At this point you should of course add some unit tests (and any other type of test you deem necessary). But, the downside of this test-after-the-fact approach is that writing unit tests can feel very tedious and might slow you down so much that you may feel tempted to stop writing any more tests. You’ve seen the production code working after all!
Some suggestions to improve the spike situation:
- Stop implementing untested code as soon as you’ve had the “design breakthrough”.
- Afterwards, throw the code written during the spike away and start all over, this time with a TDD approach. This might seem slow, but is actually pretty fast, since you’ve done most of the work already (i.e. doing the thinking).
- One last option would be to think more beforehand: don’t put your thoughts into code immediately, but first think with your head, while possibly making some notes on paper.
- If you feel tempted to stop writing tests at all: remember why you write tests, think about the intended future of your code.

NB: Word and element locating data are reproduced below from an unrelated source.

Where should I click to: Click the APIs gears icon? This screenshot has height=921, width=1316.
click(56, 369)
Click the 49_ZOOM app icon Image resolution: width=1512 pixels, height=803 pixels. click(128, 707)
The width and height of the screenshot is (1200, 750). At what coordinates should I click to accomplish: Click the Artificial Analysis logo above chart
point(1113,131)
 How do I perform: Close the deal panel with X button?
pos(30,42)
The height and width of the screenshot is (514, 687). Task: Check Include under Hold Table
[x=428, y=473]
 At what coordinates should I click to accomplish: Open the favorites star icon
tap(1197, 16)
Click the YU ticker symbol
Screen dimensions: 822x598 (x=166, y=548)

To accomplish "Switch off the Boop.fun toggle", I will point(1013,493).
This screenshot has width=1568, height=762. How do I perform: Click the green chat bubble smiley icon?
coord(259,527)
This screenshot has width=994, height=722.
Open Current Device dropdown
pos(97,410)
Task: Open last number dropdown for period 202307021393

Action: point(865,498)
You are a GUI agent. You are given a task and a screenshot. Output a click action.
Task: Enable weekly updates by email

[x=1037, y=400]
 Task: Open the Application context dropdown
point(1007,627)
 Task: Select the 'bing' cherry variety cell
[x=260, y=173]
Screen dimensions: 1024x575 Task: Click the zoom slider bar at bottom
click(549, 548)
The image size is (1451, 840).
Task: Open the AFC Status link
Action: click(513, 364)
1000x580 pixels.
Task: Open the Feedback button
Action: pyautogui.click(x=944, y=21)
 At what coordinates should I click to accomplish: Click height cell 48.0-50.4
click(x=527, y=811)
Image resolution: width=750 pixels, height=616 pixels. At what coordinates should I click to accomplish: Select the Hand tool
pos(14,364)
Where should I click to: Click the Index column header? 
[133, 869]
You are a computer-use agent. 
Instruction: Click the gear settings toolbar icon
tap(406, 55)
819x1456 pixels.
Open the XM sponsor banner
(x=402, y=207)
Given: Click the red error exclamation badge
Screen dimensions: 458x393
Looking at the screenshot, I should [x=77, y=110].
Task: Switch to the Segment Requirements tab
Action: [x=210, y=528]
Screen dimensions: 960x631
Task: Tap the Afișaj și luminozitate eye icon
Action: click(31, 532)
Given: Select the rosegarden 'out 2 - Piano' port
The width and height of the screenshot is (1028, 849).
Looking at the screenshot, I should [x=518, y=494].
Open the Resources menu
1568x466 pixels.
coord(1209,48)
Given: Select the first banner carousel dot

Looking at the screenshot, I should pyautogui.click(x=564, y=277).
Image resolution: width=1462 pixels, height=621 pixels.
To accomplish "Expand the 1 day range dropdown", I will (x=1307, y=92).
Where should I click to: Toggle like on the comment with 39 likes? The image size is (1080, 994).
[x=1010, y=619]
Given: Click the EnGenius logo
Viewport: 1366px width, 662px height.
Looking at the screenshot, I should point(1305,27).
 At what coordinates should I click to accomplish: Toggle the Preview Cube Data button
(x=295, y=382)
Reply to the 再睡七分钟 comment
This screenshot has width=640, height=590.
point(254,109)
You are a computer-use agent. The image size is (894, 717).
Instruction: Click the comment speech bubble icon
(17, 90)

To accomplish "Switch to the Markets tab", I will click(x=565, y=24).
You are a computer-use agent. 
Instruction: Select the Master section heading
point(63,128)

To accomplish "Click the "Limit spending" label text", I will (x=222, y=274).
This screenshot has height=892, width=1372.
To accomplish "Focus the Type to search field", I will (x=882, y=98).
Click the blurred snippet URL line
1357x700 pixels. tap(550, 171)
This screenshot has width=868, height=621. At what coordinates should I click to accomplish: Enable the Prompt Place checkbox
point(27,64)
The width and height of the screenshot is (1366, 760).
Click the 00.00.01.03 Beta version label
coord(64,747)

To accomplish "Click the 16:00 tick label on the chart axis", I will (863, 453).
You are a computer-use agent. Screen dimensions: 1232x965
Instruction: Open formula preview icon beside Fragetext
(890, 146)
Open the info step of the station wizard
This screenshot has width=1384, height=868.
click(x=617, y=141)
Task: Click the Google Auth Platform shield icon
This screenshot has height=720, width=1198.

Closing remarks; stop the shaming
Test advocates often like to shame people into testing. “You’re doing it wrong!” And developers often like to make fun of it: “Like, we’re all writing tests for our code, right? ;)” Both of these responses are inadequate. We shouldn’t feel ashamed for not delivering tests with our code. We should simply admit that we don’t know how to do it, and ask for help. We need to practice and learn along the way, and we should continuously improve our testing skills. Because, if there’s one thing that we shouldn’t have a single doubt about, it’s the necessity of producing tests for our production code.